-- Data extracts follows --

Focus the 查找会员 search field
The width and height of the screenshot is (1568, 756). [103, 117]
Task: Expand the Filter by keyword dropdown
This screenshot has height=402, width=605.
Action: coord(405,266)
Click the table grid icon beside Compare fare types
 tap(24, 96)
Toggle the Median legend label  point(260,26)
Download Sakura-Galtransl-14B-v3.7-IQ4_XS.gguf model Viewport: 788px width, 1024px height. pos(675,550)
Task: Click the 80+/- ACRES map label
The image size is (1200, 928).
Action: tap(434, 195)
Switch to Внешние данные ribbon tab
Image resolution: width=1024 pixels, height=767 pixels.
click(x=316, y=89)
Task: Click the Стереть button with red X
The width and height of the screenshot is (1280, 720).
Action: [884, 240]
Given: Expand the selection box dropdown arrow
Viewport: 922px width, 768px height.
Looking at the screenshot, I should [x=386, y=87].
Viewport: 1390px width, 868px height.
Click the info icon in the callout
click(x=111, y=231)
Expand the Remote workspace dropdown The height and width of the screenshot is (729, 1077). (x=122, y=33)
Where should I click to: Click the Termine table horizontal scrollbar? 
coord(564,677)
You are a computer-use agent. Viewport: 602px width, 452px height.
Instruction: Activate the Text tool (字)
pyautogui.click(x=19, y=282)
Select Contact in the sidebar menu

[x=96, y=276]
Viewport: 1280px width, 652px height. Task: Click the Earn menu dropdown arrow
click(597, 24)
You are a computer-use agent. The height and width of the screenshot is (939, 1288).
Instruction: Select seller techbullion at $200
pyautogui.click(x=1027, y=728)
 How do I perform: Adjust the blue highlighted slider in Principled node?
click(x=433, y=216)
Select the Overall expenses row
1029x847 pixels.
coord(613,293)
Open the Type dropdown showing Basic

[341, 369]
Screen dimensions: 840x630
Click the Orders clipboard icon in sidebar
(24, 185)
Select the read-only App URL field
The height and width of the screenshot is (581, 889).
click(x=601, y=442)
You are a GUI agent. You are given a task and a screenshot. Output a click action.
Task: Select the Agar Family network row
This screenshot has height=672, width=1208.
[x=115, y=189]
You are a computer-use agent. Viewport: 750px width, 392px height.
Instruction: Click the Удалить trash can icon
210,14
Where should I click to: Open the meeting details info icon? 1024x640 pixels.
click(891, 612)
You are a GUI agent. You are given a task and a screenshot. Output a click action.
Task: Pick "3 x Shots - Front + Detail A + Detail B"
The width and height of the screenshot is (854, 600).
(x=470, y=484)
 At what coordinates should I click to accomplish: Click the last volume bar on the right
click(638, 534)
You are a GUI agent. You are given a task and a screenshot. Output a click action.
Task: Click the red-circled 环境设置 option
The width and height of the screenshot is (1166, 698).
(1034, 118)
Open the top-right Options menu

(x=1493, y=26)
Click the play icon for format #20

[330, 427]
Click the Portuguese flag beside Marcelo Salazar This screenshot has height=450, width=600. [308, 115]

-- Data extracts concluded --

Problem requirements: Everything from the line that contains "Task: Click the red-circled 环境设置 option" through the end of the records must be duplicated exactly, and nothing outside that range.

Task answer:
Task: Click the red-circled 环境设置 option
The width and height of the screenshot is (1166, 698).
(1034, 118)
Open the top-right Options menu

(x=1493, y=26)
Click the play icon for format #20

[330, 427]
Click the Portuguese flag beside Marcelo Salazar This screenshot has height=450, width=600. [308, 115]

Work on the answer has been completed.